Malheureusement, on ne sait jamais à l’avance quand les excès de marché se corrigeront. C’est pourquoi les principes de la gestion de portefeuille insistent sur l’importance de la diversification et sur des rééquilibrages occasionnels. C’est ce que nous avons démontré dans l’un de nos précédents billets « Comment profiter des fluctuations et réduire les risques? ».
Lire la première partie du billet : Verre à moitié plein ou verre à moitié vide?
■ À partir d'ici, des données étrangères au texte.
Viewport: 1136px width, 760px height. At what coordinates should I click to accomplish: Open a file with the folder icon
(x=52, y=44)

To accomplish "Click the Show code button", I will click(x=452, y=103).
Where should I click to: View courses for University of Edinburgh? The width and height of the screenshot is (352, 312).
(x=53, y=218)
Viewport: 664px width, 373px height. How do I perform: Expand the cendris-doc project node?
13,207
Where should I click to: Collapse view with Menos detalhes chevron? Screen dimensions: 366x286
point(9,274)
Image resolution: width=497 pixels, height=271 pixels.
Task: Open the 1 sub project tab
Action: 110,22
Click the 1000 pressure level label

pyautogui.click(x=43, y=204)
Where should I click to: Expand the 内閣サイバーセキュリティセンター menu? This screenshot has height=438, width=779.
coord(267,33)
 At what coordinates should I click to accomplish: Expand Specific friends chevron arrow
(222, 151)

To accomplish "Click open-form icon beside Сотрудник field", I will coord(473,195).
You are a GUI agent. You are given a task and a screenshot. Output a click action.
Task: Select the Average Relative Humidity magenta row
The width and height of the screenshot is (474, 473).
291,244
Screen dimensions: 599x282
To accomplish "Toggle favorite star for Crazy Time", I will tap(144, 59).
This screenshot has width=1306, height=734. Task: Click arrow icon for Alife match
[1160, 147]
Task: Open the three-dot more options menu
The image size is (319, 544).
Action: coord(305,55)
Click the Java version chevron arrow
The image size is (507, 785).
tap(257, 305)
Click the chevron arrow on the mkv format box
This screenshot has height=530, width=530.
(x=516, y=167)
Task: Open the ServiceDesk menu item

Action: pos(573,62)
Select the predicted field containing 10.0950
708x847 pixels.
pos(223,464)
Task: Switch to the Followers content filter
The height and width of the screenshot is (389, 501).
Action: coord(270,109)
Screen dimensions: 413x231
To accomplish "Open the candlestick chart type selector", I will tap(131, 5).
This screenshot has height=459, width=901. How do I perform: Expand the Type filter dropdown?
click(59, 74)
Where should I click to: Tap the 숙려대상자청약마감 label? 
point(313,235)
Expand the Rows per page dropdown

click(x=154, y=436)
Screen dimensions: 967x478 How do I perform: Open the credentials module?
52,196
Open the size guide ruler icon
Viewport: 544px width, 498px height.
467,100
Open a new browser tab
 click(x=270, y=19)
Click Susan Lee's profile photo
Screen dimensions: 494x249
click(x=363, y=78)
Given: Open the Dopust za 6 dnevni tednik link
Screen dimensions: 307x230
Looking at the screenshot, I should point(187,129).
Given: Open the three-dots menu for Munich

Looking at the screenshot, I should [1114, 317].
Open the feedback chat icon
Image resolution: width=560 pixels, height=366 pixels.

L’expérience nous apprend que les marchés financiers sont rarement en équilibre, d’où leur volatilité intrinsèque. Force est de constater que plus les périodes haussières durent longtemps, plus les investisseurs en viennent à croire que cette tendance va se poursuivre. C’est ce qui est arrivé à la fin du plus long marché boursier haussier de l’histoire, qui s’est étendu de 2009 à 2021. Au moment d’écrire notre livre en 2021, nous étions préoccupés par le niveau excessif des évaluations des actions: « Comme on le sait, il y a souvent des divergences entre l’évolution des cours boursiers et l’économie fondamentale. C’est à ces moments-là que les évaluations boursières peuvent atteindre des niveaux déraisonnables, par comparaison à une perspective historique » (Chapitre 33, Comment voir venir les tempêtes, p. 177).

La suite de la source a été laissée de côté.